BEGIN Material provided
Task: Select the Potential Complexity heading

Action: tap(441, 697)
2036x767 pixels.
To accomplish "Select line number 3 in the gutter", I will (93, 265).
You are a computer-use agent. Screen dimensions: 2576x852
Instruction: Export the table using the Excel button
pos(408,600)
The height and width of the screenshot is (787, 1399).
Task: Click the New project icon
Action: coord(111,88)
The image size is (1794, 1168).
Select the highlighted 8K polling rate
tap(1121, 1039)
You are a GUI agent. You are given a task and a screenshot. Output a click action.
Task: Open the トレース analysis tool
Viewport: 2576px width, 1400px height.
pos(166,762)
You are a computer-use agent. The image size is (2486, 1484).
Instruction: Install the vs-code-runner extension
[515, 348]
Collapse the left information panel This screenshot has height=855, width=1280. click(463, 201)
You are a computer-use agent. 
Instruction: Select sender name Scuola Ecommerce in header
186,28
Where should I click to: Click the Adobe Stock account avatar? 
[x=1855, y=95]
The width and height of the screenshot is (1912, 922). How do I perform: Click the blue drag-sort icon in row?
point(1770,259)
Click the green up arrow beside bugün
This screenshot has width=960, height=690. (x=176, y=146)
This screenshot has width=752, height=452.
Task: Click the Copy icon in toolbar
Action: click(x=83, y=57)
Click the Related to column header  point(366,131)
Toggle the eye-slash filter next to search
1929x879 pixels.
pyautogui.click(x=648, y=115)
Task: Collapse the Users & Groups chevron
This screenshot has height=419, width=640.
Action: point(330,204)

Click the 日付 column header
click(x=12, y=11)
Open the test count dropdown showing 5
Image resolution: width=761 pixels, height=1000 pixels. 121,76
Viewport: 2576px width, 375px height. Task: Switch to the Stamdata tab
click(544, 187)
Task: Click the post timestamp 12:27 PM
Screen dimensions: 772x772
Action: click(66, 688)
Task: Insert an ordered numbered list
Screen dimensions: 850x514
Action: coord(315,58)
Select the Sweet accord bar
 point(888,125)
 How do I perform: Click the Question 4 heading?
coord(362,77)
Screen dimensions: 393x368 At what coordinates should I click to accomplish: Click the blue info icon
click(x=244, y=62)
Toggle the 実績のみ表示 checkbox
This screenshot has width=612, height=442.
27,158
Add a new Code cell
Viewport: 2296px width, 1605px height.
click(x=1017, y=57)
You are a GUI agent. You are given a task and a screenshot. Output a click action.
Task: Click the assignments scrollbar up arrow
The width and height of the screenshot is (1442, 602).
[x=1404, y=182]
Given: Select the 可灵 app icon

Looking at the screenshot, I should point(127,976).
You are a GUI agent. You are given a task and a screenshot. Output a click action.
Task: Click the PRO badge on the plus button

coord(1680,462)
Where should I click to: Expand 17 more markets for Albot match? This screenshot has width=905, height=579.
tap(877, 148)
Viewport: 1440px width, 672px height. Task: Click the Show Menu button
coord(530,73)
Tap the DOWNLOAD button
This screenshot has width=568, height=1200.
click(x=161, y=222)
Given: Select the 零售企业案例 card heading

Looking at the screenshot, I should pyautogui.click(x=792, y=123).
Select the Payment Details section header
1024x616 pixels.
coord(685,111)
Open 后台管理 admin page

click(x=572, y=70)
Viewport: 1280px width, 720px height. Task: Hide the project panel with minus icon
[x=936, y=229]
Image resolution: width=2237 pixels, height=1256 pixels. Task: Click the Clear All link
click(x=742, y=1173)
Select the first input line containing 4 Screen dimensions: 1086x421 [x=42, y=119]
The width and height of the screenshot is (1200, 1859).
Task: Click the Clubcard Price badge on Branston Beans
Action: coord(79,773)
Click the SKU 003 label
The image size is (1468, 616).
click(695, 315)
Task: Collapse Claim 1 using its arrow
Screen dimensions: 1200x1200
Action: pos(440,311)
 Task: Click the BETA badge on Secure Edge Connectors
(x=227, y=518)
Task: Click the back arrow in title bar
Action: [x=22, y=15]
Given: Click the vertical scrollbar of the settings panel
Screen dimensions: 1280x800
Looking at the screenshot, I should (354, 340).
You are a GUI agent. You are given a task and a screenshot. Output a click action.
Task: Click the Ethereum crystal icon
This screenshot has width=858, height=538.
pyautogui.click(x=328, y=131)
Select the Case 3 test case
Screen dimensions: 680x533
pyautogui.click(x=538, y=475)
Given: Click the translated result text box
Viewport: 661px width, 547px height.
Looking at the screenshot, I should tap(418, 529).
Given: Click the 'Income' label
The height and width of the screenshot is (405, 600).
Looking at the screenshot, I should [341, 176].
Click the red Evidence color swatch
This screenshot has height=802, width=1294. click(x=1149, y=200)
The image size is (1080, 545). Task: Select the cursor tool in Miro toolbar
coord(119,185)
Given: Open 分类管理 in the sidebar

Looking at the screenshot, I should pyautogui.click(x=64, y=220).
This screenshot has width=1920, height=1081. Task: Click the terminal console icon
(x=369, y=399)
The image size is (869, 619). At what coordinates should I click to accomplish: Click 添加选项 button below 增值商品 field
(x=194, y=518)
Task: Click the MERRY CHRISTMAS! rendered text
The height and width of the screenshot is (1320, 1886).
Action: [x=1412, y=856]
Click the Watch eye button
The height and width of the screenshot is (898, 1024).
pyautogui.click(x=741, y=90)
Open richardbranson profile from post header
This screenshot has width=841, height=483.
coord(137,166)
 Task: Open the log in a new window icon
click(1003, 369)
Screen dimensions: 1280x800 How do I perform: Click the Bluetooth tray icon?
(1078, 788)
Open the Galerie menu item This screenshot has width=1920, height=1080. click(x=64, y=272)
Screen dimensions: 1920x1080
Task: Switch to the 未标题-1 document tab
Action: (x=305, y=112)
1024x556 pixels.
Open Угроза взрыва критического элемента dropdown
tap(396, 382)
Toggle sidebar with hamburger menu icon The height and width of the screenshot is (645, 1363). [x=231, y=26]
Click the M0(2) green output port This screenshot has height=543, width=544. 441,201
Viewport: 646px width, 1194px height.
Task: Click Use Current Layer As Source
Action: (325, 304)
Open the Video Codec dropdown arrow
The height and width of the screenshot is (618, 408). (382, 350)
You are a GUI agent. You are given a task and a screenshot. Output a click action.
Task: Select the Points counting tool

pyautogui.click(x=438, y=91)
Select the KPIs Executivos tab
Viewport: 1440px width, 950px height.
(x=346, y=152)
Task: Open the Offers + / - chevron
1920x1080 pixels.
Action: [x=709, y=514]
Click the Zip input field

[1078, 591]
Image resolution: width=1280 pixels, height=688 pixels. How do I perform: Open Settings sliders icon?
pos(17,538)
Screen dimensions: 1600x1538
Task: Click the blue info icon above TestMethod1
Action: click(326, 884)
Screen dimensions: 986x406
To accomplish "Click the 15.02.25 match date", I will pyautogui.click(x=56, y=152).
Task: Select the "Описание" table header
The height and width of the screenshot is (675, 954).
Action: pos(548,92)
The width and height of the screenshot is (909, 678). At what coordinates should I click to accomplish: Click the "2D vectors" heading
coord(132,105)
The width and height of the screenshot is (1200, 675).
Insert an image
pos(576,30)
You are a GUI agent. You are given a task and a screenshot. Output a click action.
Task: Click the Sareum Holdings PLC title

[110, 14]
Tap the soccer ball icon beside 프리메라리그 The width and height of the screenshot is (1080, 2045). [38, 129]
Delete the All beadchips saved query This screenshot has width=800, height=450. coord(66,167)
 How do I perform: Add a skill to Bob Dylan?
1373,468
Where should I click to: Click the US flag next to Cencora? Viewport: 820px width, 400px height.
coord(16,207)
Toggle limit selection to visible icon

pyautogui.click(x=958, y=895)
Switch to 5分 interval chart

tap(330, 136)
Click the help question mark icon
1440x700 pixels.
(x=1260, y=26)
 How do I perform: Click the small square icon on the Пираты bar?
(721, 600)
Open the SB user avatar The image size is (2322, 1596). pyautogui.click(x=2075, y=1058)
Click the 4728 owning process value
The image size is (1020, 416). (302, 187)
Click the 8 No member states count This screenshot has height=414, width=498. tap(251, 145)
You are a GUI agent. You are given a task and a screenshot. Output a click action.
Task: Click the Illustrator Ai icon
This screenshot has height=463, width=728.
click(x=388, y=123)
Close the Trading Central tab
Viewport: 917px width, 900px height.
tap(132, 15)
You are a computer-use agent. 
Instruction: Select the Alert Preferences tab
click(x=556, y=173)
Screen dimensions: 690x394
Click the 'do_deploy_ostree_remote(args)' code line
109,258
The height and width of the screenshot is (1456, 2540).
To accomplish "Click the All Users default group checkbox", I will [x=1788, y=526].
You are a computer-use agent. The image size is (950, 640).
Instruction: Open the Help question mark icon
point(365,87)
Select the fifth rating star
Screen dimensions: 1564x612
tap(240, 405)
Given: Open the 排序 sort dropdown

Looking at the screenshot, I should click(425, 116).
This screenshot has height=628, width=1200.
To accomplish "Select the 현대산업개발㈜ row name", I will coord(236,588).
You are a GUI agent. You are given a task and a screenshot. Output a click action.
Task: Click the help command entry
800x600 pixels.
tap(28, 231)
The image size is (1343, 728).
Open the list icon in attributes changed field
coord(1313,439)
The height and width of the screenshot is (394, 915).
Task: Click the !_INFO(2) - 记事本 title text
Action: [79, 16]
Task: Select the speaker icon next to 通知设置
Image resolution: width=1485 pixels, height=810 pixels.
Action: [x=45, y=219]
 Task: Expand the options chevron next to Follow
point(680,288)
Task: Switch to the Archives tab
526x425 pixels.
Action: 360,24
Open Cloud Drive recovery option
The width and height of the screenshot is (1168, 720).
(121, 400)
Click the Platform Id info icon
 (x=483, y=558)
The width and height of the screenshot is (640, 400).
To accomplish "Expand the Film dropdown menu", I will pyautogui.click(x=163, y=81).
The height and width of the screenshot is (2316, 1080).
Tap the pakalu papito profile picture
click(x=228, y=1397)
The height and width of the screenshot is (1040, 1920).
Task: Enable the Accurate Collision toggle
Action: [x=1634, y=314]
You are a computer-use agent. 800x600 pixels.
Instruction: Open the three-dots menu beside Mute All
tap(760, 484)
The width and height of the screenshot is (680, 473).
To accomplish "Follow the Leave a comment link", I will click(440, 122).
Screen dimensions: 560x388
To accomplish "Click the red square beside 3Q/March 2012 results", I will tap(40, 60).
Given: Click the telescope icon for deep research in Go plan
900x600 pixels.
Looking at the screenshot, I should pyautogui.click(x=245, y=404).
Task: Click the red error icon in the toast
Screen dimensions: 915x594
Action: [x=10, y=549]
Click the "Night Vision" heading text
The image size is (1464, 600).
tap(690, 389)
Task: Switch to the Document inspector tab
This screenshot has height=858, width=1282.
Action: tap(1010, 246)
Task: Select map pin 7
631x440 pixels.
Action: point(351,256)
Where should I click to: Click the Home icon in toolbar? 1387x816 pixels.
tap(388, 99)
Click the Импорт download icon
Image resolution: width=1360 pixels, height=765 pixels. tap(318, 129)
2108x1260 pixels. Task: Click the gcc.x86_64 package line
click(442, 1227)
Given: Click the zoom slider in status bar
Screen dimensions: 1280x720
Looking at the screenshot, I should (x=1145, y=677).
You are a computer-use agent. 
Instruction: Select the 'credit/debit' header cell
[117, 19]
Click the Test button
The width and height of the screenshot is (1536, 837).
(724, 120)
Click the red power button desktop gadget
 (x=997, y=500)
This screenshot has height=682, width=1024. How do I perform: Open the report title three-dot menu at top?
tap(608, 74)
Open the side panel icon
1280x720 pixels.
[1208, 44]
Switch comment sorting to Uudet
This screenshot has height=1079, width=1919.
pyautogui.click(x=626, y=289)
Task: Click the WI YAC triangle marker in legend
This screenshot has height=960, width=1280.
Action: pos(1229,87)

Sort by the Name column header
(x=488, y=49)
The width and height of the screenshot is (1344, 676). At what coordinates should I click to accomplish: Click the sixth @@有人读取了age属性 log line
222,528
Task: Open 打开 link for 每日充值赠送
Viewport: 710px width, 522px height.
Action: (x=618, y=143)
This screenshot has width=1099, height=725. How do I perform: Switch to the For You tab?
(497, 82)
END Material provided
• [Goal of the exercise]:
Write out the listing from the start through the line containing "point(1770,259)", swapping "Instruction" for "Command" and leaving everything else untouched.

• [Response]:
Task: Select the Potential Complexity heading

Action: tap(441, 697)
2036x767 pixels.
To accomplish "Select line number 3 in the gutter", I will (93, 265).
You are a computer-use agent. Screen dimensions: 2576x852
Command: Export the table using the Excel button
pos(408,600)
The height and width of the screenshot is (787, 1399).
Task: Click the New project icon
Action: coord(111,88)
The image size is (1794, 1168).
Select the highlighted 8K polling rate
tap(1121, 1039)
You are a GUI agent. You are given a task and a screenshot. Output a click action.
Task: Open the トレース analysis tool
Viewport: 2576px width, 1400px height.
pos(166,762)
You are a computer-use agent. The image size is (2486, 1484).
Command: Install the vs-code-runner extension
[515, 348]
Collapse the left information panel This screenshot has height=855, width=1280. click(463, 201)
You are a computer-use agent. 
Command: Select sender name Scuola Ecommerce in header
186,28
Where should I click to: Click the Adobe Stock account avatar? 
[x=1855, y=95]
The width and height of the screenshot is (1912, 922). How do I perform: Click the blue drag-sort icon in row?
point(1770,259)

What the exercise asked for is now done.